→ Brief: After locating the line that holds "Image resolution: width=487", copy that line and all that follow it word for word through the end of the data, with no pictures.

[Collected data entries]
───

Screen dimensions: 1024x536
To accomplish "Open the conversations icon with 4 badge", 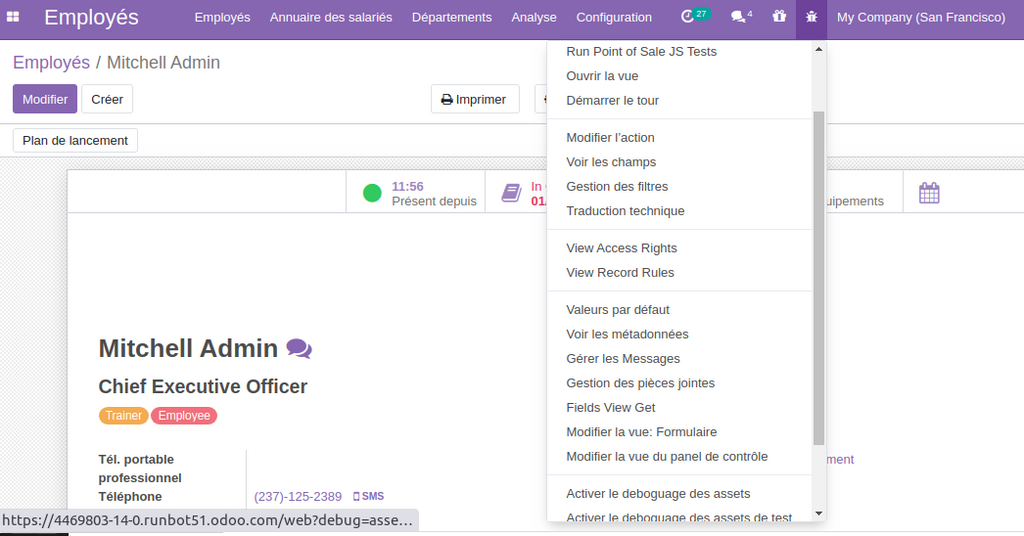I will pos(739,17).
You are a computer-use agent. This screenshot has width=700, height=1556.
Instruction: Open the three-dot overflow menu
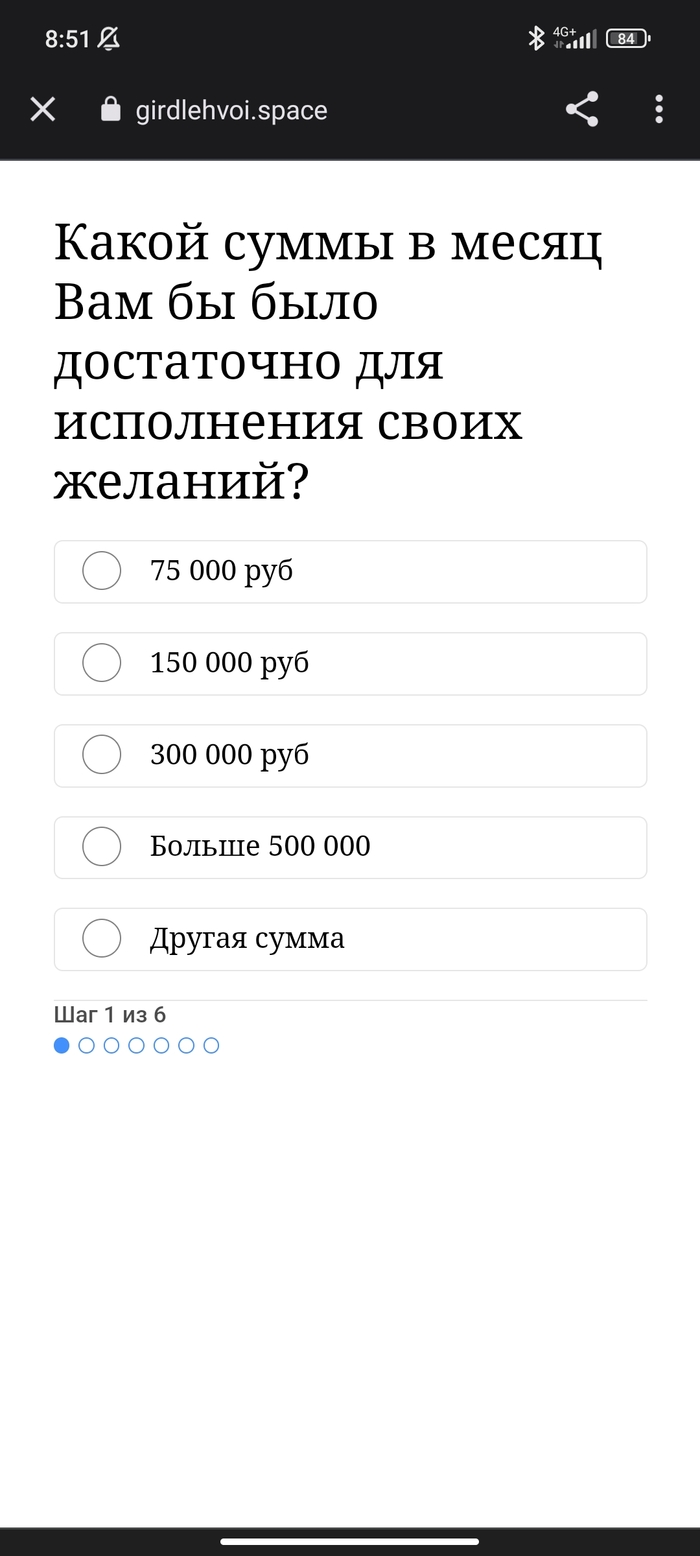click(658, 109)
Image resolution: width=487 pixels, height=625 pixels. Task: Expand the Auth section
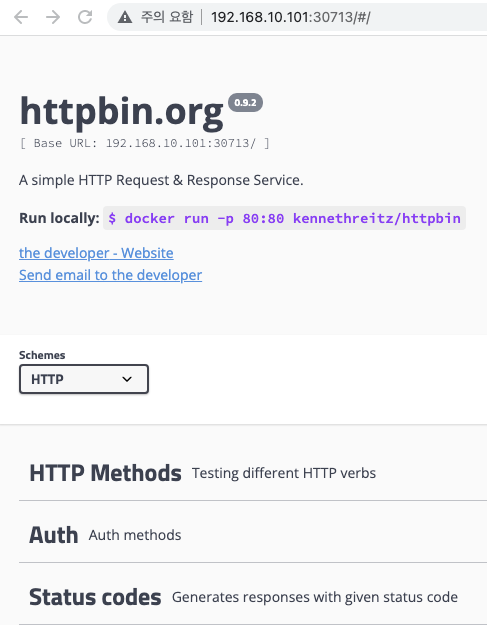[x=253, y=535]

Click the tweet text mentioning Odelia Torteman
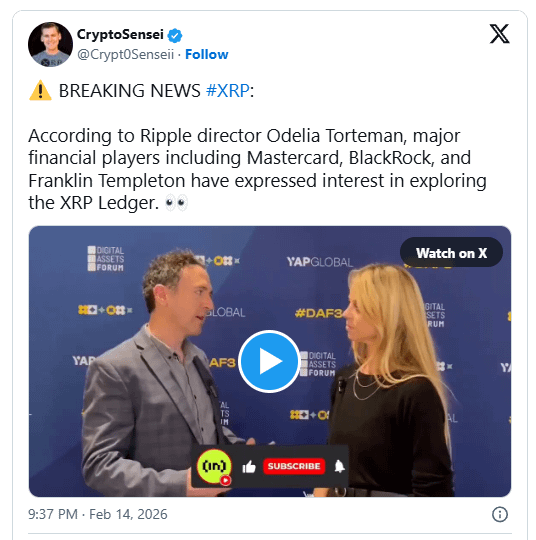257,169
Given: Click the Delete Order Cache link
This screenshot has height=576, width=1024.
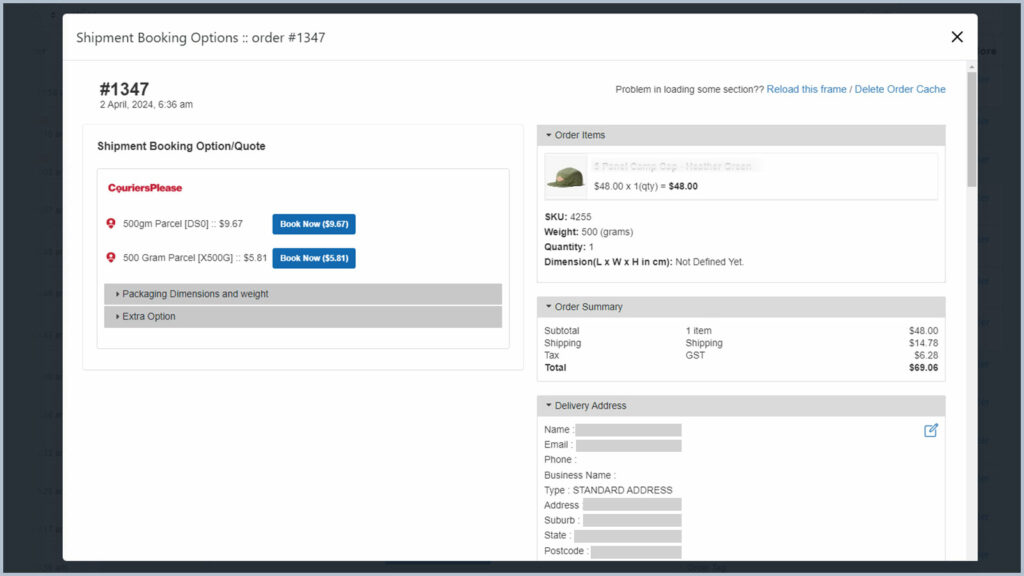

───

→ Result of this exercise:
Image resolution: width=487 pixels, height=625 pixels. Task: Expand the Auth section
[x=253, y=535]

Click the tweet text mentioning Odelia Torteman
257,169
Given: Click the Delete Order Cache link
This screenshot has height=576, width=1024.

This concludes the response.